━━━ Data ━━━
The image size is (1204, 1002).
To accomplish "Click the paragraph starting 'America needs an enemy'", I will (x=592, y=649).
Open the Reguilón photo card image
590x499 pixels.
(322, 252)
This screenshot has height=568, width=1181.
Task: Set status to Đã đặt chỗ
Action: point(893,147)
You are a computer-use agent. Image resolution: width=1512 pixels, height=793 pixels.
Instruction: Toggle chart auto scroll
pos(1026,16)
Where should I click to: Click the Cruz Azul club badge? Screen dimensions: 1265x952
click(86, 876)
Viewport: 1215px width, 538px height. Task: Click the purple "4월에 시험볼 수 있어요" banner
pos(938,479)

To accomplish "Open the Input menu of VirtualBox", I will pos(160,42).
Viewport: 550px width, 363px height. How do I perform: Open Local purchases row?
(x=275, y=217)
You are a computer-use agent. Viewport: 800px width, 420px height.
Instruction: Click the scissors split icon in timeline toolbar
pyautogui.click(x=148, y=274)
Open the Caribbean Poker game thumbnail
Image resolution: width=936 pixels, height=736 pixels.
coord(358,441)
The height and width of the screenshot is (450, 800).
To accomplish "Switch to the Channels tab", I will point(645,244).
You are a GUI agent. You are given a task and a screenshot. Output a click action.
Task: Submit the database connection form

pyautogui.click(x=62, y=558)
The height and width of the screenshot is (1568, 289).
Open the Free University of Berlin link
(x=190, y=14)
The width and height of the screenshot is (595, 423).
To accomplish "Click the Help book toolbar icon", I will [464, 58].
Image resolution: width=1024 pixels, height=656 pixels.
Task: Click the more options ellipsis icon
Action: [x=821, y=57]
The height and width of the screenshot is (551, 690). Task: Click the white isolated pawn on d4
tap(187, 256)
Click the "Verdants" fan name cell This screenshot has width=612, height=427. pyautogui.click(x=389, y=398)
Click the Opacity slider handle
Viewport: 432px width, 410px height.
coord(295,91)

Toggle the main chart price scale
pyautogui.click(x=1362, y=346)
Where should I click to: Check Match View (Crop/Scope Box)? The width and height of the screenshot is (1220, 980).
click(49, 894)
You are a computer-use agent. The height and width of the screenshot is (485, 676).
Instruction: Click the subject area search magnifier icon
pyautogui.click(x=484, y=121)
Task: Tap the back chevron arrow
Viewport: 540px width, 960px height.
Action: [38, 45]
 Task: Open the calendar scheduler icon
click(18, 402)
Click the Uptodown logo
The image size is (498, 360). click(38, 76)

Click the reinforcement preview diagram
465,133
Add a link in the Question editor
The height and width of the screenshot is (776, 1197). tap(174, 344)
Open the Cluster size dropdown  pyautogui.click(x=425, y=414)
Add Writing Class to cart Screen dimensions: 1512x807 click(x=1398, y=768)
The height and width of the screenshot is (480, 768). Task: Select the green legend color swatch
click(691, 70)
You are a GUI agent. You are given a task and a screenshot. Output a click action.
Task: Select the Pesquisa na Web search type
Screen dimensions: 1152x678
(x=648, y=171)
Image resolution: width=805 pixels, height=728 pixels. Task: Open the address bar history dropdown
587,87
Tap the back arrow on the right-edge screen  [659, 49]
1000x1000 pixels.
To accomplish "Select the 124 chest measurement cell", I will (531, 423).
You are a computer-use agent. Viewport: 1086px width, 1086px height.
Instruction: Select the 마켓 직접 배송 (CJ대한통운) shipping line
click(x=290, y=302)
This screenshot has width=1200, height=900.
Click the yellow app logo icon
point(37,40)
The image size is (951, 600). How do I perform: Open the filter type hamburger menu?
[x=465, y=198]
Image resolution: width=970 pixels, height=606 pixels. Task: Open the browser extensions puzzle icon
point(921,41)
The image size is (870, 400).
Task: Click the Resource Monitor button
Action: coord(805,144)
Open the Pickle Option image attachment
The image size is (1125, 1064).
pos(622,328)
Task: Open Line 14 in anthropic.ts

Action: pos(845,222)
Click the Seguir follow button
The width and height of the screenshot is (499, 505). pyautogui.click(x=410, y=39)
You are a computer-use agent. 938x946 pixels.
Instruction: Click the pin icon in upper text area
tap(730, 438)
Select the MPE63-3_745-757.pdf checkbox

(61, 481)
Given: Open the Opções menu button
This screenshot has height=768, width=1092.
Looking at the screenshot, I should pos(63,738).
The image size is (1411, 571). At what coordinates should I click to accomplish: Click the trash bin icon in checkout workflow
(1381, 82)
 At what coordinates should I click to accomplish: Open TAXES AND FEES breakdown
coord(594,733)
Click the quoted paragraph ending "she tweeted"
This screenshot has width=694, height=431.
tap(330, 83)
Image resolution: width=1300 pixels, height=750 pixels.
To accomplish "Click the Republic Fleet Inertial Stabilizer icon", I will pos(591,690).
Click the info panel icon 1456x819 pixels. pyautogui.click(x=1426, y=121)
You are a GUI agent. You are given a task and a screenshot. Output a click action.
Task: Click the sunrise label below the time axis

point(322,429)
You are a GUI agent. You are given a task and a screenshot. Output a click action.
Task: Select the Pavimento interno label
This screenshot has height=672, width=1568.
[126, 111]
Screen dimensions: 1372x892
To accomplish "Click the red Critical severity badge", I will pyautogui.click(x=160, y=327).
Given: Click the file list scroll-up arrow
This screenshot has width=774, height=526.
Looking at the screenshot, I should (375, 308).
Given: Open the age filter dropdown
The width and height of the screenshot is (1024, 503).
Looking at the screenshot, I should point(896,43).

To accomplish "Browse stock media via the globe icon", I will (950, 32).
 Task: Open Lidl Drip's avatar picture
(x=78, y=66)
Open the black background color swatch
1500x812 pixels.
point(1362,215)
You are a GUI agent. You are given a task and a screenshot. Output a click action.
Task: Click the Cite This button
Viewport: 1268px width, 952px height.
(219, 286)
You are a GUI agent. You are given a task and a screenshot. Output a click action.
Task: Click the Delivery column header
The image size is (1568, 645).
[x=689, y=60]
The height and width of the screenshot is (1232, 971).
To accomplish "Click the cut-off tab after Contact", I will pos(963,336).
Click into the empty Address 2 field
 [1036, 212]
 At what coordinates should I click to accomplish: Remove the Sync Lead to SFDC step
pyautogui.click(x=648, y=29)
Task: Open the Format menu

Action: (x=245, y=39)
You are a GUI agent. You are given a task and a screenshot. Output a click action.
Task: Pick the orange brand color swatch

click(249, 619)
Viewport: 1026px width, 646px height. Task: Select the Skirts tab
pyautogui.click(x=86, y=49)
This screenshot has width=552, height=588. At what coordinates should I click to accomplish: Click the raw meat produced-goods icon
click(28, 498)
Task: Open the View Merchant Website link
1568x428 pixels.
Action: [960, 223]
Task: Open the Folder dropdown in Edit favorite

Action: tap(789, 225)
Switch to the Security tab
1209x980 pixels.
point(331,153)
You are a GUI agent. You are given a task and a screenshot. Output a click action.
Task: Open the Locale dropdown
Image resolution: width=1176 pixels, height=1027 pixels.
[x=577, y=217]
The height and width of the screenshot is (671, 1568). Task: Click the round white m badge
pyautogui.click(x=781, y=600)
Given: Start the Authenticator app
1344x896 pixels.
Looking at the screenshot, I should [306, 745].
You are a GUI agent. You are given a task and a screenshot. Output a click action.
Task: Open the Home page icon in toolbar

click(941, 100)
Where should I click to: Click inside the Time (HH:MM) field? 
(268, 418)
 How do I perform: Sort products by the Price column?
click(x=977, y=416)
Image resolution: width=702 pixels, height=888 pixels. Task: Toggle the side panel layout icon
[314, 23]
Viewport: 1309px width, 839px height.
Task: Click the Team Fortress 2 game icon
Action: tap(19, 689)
━━━
▶ _Activity_: Show me every line in the data above that includes "paragraph".

▶ _Answer for this exercise_:
To accomplish "Click the paragraph starting 'America needs an enemy'", I will (x=592, y=649).
Click the quoted paragraph ending "she tweeted"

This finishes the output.